In the United States today there is even a cultural phenomenon known as “Iowa Nice” - the idea that people in the state of Iowa are generally friendly, agreeable, and trusting with each other and even with strangers. We take pride in being “Iowa Nice.”

As I grew up, however, and when I attended seminary, I began to read stories in the Bible and learn things about Jesus that seemed to contradict the idea of Jesus as just a really nice guy who wanted the rest of us to be nicer to each other. This week’s passage from the Gospel reading in Matthew is one of those stories.

How was I to reconcile my image of “Nice Jesus” with the Jesus who says, “Do not think that I have come to bring peace to the earth; I came not to bring peace but the sword.” How do I reconcile an idea of a Jesus who calls us to be nice to family and friends with the Jesus who says, “For I have come to set a man against his father, and a daughter against her mother, and a daughter-in-law against her mother-in-law; and one’s foes will be members of one’s own household.”

I don’t know about you, but to me, none of that sounds very nice.

I had to do some deconstruction of my faith, some decolonization of my previously held image of Jesus as a nice guy who just wants everyone to be nicer to each other. Because what Jesus brings, what Jesus wants from us, is so much more than that, it is so much deeper, and so much harder.

You see “nice” on the surface, can hide a lot of the not so nice going on underneath. While Iowa brags on one hand about being “Iowa Nice” and all the warm fuzziness that brings, on the other hand we elected to congress nine times a man named Steve King who is known throughout the country for his incredibly racist rhetoric and white nationalist affiliations.

For many of us “nice” has been used as a way to gloss over things we don’t want to confront or talk about. My culture growing up told me that it’s not “nice” to talk about things like politics, religion, or money. We should instead keep polite conversation to the mundane, the ordinary - the simple things that nice people talk about. But what a damaging way to live!

Not talking about politics leads to things like the election of a Steve King. Not talking about religion certainly goes against our great commission to share the Gospel of Jesus Christ with the world. And not talking about money has enabled society to keep pay disparities between men and women, between whites and minorities, so high in the workplace - if no one is talking about it maybe no one will notice and definitely no one will fight for change. After all, fighting isn’t very nice.

It was ingrained in me for a long time that the only way to keep the peace was to be nice. And of course peacekeeping is something we should be about as Christians, right? Jesus himself said earlier in the Gospel of Matthew, in his Sermon on the Mount - “Blessed are the peacemakers, for they will be called children of God.” So we keep the peace by being nice and never confronting any real issues because confrontation isn’t very nice or peaceful.

But then Jesus comes along later and says, “I came not to bring peace, but the sword.” Well, which is it Jesus? Are we supposed to work for peace or not?

I think what it comes down to is this - what is our definition of peace?

Too often in our world today “peace” is on the same level as “nice” - peace is not ruffling feathers, not making people uncomfortable, not asking hard questions or expecting people to do hard things. African-American author Austin Channing Brown wrote this: “I believe firmly that to practice love is to disrupt the status quo which is masquerading as peace.”

What a beautiful way to restate what Jesus said - to practice love is to disrupt the status quo which is masquerading as peace.

* **SHORT TASK A**
In the sermon excerpt, how many times did Iowa elect Steve King to Congress?
The sermon excerpt and the entries that follow have no connection to each other.

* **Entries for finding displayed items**
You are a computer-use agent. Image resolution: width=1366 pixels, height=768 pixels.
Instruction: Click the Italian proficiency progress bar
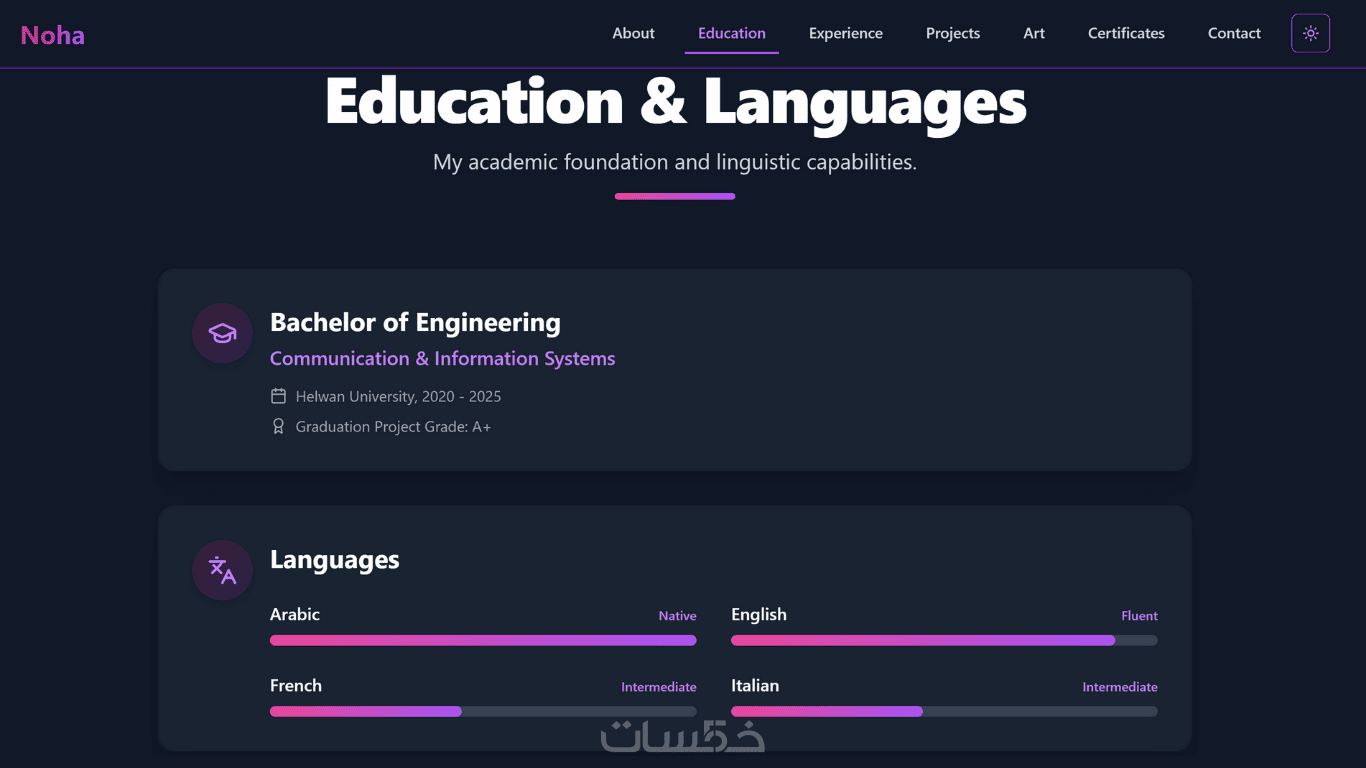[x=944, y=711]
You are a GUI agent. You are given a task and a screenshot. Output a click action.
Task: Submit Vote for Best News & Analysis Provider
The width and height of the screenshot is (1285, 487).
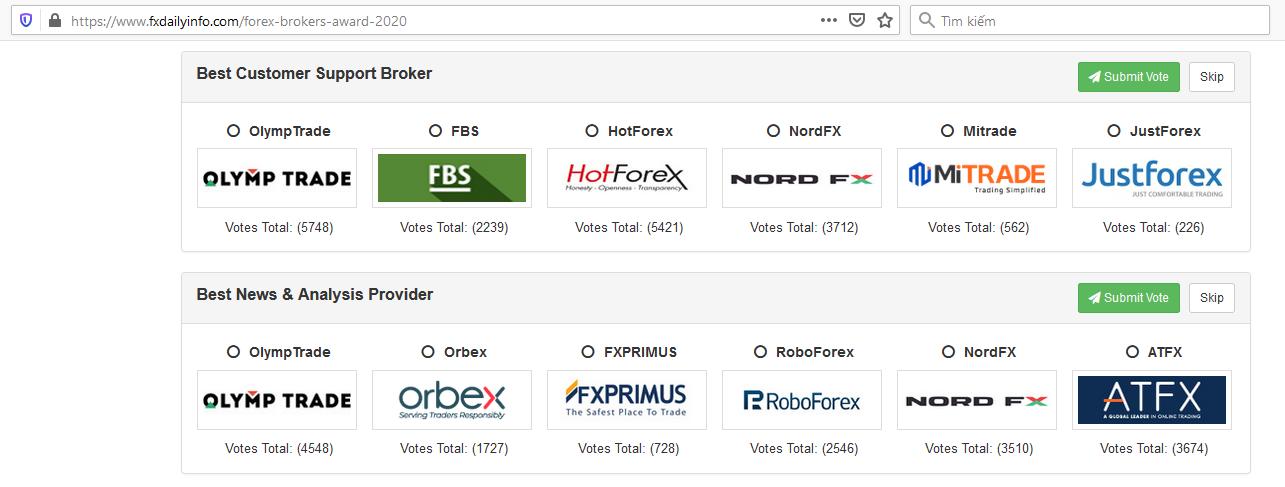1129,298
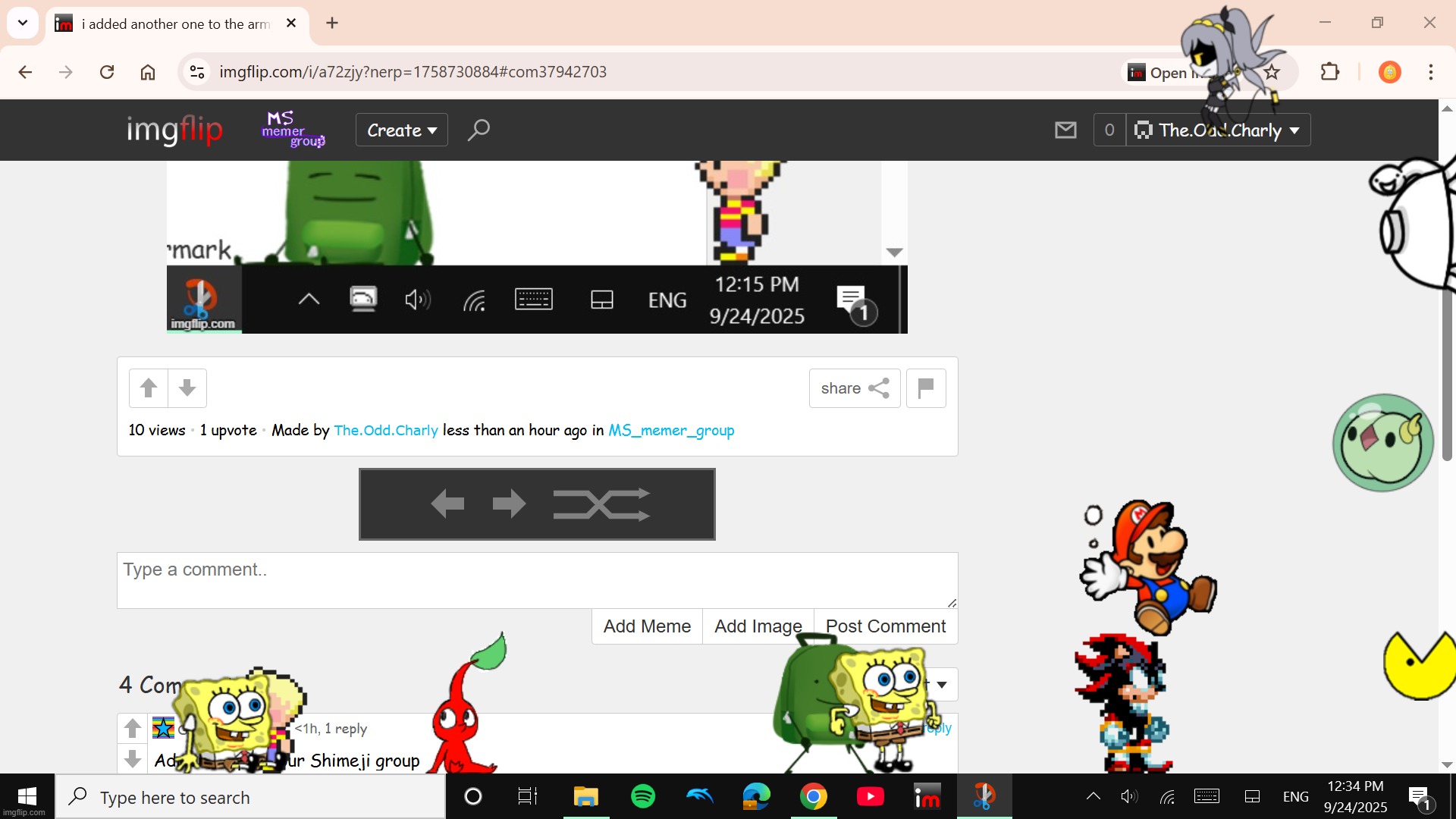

* **SHORT TASK B**
Turn the lines of the entries for finding displayed items into a Markdown table with the columns "Row" and "Entry line", skipping blank lines and leaving out the pictures.

* **FINAL RESULT A**
Nine times.

* **FINAL RESULT B**
| Row | Entry line |
|---|---|
| 1 | You are a computer-use agent. Image resolution: width=1366 pixels, height=768 pixels. |
| 2 | Instruction: Click the Italian proficiency progress bar |
| 3 | [x=944, y=711] |
| 4 | You are a GUI agent. You are given a task and a screenshot. Output a click action. |
| 5 | Task: Submit Vote for Best News & Analysis Provider |
| 6 | The width and height of the screenshot is (1285, 487). |
| 7 | 1129,298 |